• **YOUR TASK**
Retype only what runs from the line with "Viewport: 931px width, 447px height." through the end of the entries, exactly and in full, but omit any picture you find.

━━ SUPPLIED DATA ━━

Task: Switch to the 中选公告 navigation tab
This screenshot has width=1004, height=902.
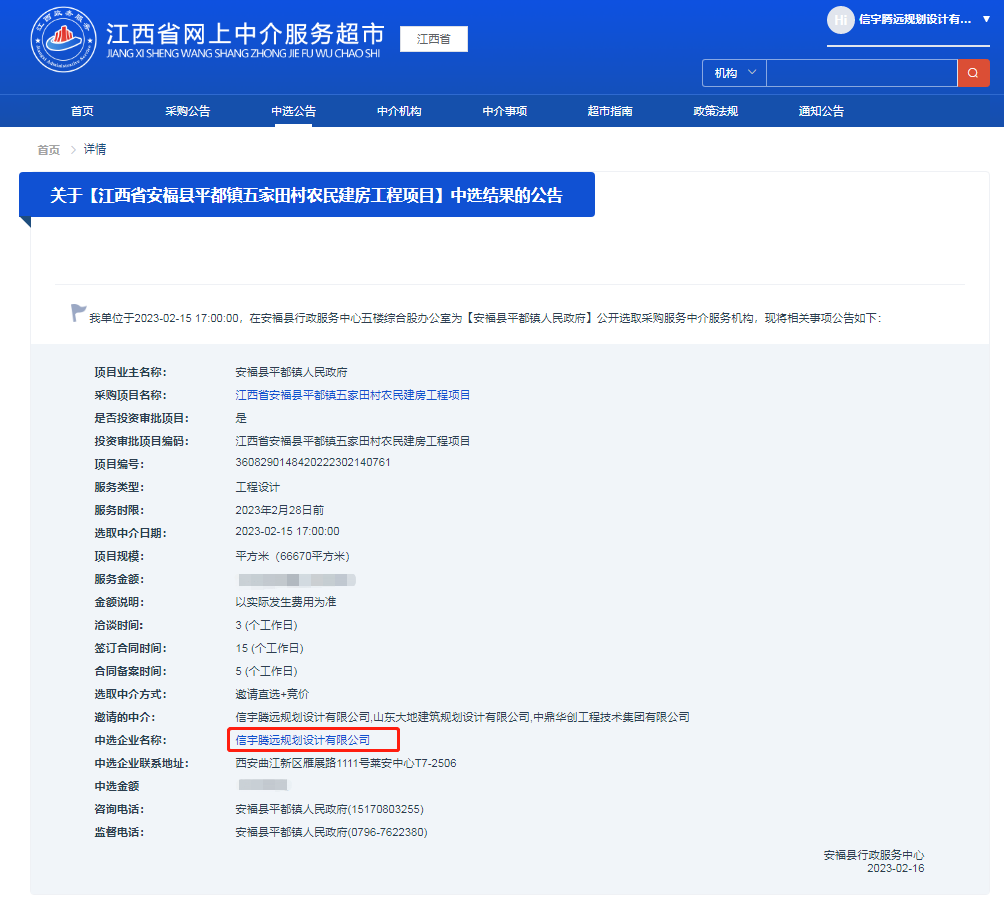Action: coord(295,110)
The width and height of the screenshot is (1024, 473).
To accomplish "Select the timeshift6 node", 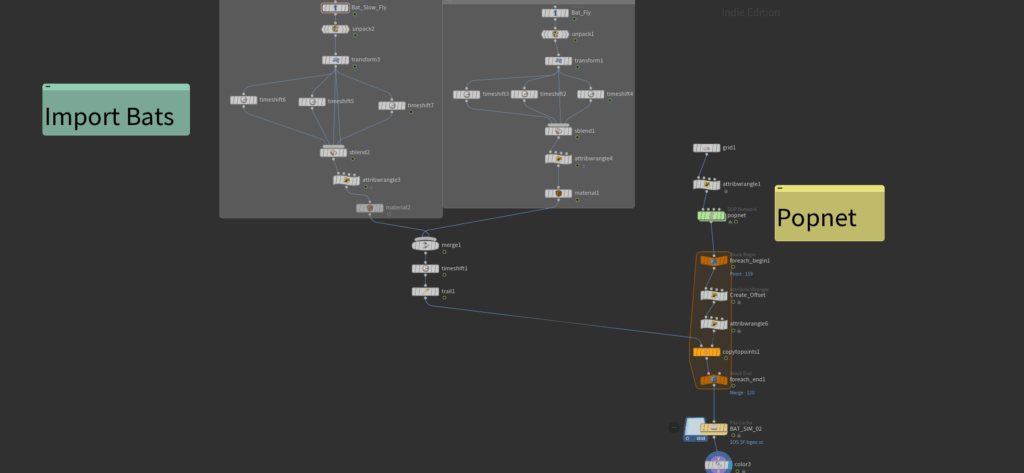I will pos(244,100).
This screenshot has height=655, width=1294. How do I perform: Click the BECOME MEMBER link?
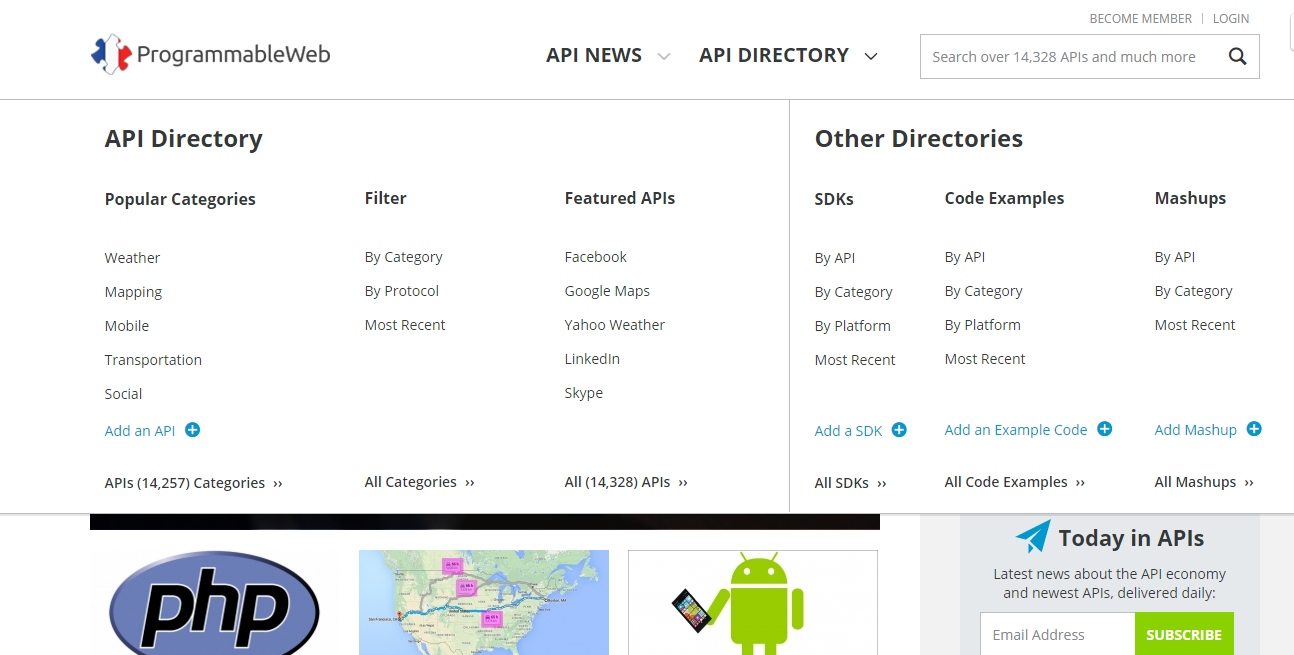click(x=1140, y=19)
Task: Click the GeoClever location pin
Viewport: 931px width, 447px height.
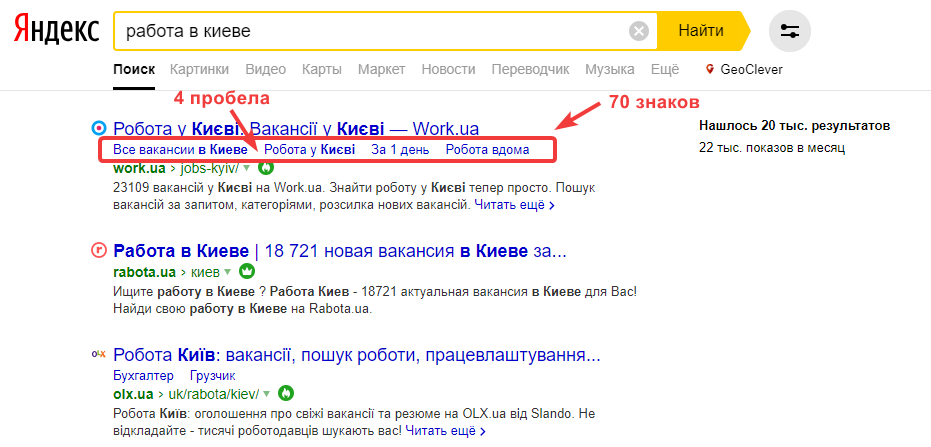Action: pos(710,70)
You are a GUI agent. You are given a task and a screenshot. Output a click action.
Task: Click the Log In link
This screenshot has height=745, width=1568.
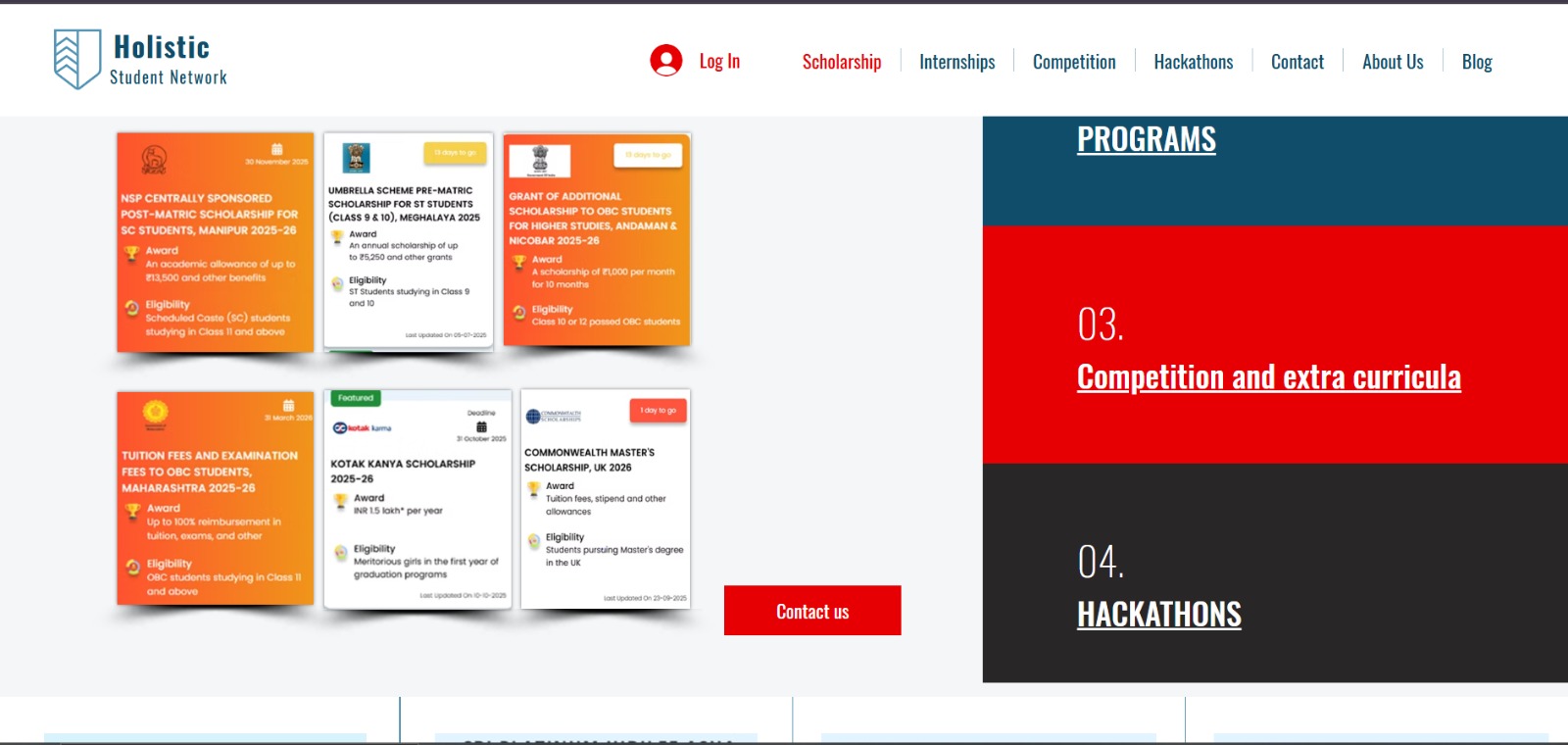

━━━

• **OUTPUT**
Viewport: 931px width, 447px height.
Action: pos(710,70)
You are a GUI agent. You are given a task and a screenshot. Output a click action.
Task: Click the Log In link
This screenshot has height=745, width=1568.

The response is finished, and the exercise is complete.